I wait for your reply.
Thanks
Michael L. Doyle
President
Direct: +1 978.834.0505 x12
Email: md@ppsystems.com
with an attached file PURCHASE QUOTATION LIST sxlx..zip
, a compressed “zip” archive file that suggests it’s a Microsoft Office Excel spreadsheet. This is a scam! Bad writing, it’s not specifically addressed to me, the three e-mail addresses don’t match, I’ve never heard of the company, and there’s no reason to compress a real Office.xlsx
(or .docx
, etc.) file, which is already compressed. If you get something like this, mark it as junk/spam, and if it claims to be from a legit company do a web search for “company name report phishing e-mail” and forward it to the e-mail address any good company should provide.
Excel? XL SX? sxlx?
But for fun let’s investigate what’s going on. First, save the attachment to a temporary folder. The part of the filename before the extension in P
URCHASE QUOTATION LIST sxlx..zip
implies it contains an Excel spreadsheet (the Excel file extension is .xlsx
), but in reality it is meaningless; the zip file could contain any set of files with any names.

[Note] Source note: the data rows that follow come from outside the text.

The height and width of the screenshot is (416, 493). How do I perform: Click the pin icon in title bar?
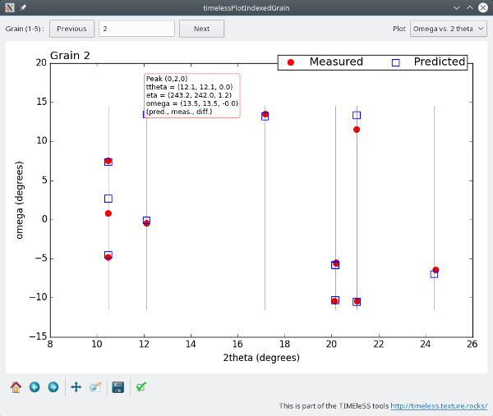click(x=22, y=7)
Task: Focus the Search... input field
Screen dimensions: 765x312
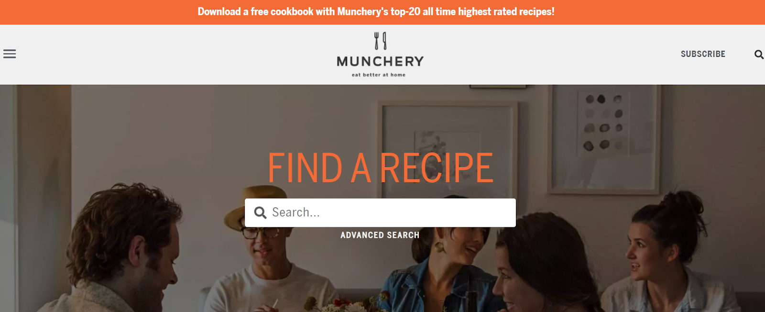Action: pos(380,212)
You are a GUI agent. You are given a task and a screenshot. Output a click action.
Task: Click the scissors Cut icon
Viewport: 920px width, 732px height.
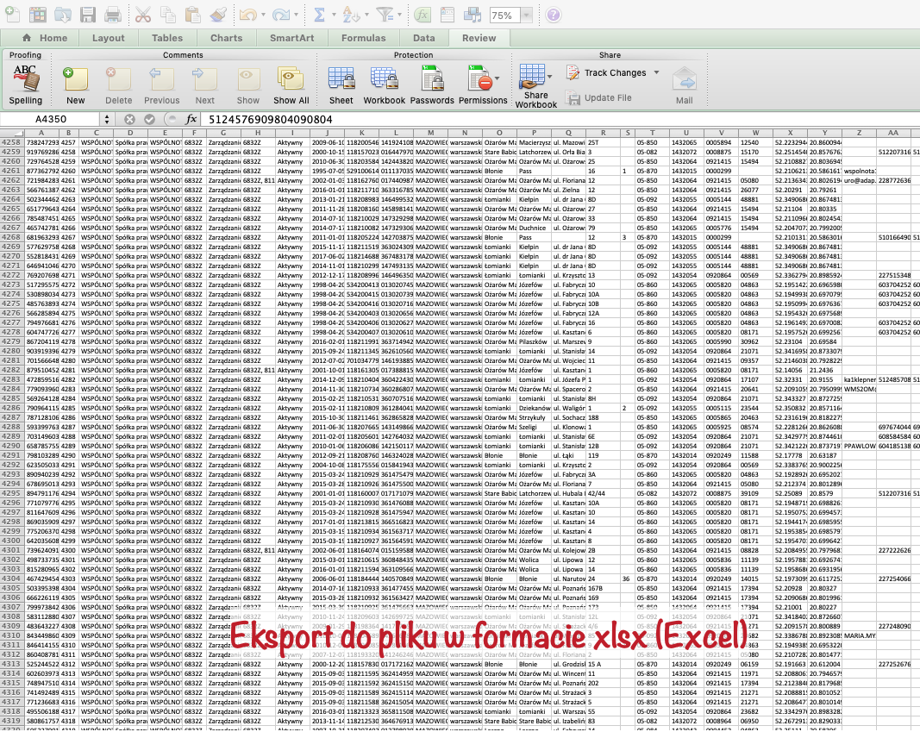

I’m on Linux, so start a terminal and type some commands to examine the zip file. (There might be Windows or Mac equivalents to these commands; on Windows you can install the Windows Subsystem for Linux for maximum geekery.) To start let’s test and list (using -tv
options) its contents.
% unzip -tv /tmp/PURCHASE\ QUOTATION\ LIST\ sxlx..zip
Archive: /tmp/PURCHASE QUOTATION LIST sxlx..zip
PURCHASE QUOTATION LISTs͏x͏l͏x͏..exe: mismatching "local" filename (PURCHASE QUOTATION LISTтАоs═Пx═Пl═Пx═П..exe),
continuing with "central" filename version
testing: PURCHASE QUOTATION LISTs͏x͏l͏x͏..exe OK
At least one warning-error was detected in /tmp/PURCHASE QUOTATION LIST sxlx..zip.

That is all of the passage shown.